The stoat looked as though it had just woken up from an all-night Kappa Phi kegger. It had been vomiting intermittently for the last fifteen minutes, and I was rapidly becoming concerned about its well-being. The System said that the stoat was evolving, but it also said that this evolution wasn’t supposed to happen. Or maybe it meant that evolutions themselves weren’t supposed to be a thing. I’m honestly not sure which it meant because, as always, it was being vague about the important stuff. Usually, that just meant that I would have to try to figure things out for myself. Deduce the next steps, devise a plan. But in this case, I felt completely helpless. There was no planning my way around what was happening to the stoat; no next steps for me to take other than to stand by and witness its misery.

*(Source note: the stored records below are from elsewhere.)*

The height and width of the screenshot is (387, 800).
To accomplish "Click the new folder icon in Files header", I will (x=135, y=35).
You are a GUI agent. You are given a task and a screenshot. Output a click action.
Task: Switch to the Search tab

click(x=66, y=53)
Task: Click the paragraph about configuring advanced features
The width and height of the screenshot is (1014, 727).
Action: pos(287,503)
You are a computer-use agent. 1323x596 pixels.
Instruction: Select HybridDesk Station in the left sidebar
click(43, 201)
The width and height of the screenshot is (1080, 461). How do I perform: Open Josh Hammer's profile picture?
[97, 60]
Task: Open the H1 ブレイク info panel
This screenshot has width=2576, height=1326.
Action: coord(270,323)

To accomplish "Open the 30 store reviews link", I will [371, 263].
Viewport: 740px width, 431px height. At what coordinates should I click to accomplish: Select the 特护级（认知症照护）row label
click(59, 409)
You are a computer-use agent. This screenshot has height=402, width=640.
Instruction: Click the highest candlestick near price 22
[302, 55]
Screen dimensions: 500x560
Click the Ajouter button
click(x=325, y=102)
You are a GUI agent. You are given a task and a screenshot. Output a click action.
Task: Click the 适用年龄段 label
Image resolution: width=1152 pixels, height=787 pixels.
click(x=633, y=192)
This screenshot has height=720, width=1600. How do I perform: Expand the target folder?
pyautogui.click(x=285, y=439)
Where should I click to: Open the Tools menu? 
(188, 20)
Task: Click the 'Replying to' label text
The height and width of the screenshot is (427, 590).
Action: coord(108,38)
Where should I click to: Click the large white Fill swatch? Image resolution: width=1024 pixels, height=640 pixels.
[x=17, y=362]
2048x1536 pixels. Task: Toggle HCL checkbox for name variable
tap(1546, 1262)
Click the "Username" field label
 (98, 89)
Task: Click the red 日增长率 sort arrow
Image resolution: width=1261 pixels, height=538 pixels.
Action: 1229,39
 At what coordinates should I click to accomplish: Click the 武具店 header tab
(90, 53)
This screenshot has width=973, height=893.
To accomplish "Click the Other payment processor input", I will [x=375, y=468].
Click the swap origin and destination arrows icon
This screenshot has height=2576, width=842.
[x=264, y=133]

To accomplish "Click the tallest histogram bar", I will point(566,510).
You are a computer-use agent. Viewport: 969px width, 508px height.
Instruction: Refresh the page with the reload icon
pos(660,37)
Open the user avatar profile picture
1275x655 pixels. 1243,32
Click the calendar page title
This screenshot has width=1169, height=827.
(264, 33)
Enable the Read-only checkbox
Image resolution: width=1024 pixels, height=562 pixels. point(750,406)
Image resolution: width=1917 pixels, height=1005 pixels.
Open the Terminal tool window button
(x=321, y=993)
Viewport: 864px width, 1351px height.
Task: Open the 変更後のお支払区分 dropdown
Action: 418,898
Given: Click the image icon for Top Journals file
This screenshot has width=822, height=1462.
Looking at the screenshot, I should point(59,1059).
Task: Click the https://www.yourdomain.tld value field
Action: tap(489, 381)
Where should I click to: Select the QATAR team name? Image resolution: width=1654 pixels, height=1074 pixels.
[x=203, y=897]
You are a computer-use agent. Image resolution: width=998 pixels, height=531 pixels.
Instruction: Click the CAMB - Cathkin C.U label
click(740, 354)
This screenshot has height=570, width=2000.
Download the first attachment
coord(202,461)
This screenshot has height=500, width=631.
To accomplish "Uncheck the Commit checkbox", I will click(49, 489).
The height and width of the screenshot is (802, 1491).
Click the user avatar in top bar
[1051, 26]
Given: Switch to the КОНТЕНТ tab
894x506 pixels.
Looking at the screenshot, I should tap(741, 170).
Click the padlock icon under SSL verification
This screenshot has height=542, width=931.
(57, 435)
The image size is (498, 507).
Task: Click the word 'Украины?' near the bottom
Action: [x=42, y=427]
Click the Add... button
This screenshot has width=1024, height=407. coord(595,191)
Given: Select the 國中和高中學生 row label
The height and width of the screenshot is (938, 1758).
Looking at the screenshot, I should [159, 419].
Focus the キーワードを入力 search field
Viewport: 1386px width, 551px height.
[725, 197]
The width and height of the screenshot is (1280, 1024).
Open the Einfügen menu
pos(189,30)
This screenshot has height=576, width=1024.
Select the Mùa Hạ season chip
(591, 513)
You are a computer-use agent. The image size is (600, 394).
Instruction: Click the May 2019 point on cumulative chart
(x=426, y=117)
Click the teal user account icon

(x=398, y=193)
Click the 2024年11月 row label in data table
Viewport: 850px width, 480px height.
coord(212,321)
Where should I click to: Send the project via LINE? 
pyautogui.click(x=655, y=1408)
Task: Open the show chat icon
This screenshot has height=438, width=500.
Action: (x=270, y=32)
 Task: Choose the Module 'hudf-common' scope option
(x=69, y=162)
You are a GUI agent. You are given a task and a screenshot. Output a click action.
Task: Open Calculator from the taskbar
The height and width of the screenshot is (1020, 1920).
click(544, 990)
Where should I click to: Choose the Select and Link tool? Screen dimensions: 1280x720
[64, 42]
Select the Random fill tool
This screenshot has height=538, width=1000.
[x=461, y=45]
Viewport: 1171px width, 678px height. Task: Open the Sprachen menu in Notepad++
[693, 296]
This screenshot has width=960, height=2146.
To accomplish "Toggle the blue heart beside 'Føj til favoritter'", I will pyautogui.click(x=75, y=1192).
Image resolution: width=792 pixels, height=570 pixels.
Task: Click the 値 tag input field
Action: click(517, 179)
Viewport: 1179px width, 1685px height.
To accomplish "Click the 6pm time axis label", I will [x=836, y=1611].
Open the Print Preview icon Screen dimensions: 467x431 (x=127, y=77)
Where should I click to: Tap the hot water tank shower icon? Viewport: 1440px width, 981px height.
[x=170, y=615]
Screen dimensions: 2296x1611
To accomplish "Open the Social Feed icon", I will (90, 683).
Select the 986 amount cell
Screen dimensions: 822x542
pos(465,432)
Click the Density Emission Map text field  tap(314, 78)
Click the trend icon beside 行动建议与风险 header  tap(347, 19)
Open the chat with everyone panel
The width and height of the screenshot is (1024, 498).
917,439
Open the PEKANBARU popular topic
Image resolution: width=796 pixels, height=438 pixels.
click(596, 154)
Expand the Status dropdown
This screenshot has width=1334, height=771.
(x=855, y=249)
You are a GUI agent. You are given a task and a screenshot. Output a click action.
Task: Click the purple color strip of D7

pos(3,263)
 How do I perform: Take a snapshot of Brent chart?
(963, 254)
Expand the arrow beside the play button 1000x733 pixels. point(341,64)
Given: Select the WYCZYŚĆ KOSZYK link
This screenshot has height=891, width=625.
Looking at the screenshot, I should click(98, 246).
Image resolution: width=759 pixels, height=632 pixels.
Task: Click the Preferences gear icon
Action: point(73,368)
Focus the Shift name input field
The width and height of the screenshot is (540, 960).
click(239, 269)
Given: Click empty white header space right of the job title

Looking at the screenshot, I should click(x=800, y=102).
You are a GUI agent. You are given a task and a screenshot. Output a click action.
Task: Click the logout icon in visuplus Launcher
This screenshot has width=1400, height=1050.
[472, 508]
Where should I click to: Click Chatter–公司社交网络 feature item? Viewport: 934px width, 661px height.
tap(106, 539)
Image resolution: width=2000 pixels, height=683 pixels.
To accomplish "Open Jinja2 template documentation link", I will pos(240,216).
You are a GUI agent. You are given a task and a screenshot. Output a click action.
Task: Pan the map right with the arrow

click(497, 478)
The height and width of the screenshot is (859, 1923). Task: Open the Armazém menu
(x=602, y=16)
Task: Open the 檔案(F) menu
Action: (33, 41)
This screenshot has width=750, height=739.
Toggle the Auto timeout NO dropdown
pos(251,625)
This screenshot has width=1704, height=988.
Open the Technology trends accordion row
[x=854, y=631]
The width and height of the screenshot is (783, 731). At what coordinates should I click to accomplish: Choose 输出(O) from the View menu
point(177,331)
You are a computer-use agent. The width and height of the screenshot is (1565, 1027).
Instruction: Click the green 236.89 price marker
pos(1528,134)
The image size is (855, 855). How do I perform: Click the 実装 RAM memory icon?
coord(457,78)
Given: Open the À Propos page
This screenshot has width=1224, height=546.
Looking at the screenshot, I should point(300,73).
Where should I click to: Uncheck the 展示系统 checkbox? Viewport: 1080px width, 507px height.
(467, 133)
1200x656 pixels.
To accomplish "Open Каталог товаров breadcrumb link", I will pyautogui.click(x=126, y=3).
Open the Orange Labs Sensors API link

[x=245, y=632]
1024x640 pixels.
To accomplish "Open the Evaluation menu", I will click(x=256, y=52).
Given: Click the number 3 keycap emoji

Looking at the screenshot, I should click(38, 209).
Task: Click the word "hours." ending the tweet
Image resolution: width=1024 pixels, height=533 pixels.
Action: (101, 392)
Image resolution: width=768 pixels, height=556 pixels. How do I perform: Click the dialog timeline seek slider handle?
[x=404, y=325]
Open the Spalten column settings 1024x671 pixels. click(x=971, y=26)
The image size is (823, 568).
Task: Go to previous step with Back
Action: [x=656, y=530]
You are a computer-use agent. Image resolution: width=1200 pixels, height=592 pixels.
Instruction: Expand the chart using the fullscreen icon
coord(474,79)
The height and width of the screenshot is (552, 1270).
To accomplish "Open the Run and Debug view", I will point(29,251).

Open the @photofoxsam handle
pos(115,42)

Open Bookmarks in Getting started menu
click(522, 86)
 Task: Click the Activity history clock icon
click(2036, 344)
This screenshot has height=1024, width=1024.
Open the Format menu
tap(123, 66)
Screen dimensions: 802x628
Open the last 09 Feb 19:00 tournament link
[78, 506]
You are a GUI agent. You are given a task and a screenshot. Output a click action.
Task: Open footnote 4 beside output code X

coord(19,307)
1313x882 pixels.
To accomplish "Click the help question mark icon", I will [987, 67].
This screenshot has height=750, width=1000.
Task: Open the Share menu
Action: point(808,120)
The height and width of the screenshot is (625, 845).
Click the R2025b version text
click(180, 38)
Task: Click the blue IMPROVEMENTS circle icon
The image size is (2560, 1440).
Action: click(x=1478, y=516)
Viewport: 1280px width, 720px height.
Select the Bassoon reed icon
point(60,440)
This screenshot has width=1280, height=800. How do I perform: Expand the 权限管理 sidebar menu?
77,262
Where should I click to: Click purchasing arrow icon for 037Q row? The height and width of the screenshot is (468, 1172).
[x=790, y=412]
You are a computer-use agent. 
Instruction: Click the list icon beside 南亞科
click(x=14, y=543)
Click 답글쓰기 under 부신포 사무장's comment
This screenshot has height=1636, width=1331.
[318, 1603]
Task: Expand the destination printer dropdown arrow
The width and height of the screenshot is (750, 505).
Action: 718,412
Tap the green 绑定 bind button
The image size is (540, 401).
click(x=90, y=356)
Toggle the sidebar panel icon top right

The stoat stiffened and began shaking violently. I recognized it as a seizure but had no idea what to do for a person who was seizing, let alone a weasel. It was so small, I couldn’t even put my hands on it to try to offer what little comfort I had to give. That turned out to be fine, though, since the stoat’s fur began to fall off moments later. It slid off the stoat’s body like every follicle it possessed had joined a union and was on strike for better working conditions. In under a minute, the stoat’s seizing had calmed and it lay there completely naked. I’m going to be real honest, here: the fur was doing a lot of very heavy lifting in the stoat’s cuteness level. With its coat, the stoat was a fierce but adorable little fire demon. Without it, it was a frail-looking, gaunt oddity that should have been in one of those touring curiosity expos back on Earth.

A shudder went through the stoat’s body again. The shudder became a spasm, which became a full body writhing as the unconscious weasel began yet another transformation. Its body stretched. Small nubs started to grow from the middle of its torso. The nubs grew in length and form until it became clear what they were always going to be. Legs. The little shit had grown an extra set of legs. By the time the stoat’s body relaxed again, it had doubled in length and had a full set of six legs.

It was fast before, I thought. I lost control of my brain for a moment as it was completely taken over by the theme song from Sonic the Hedgehog. I jarred it loose with a stiff shake of my head.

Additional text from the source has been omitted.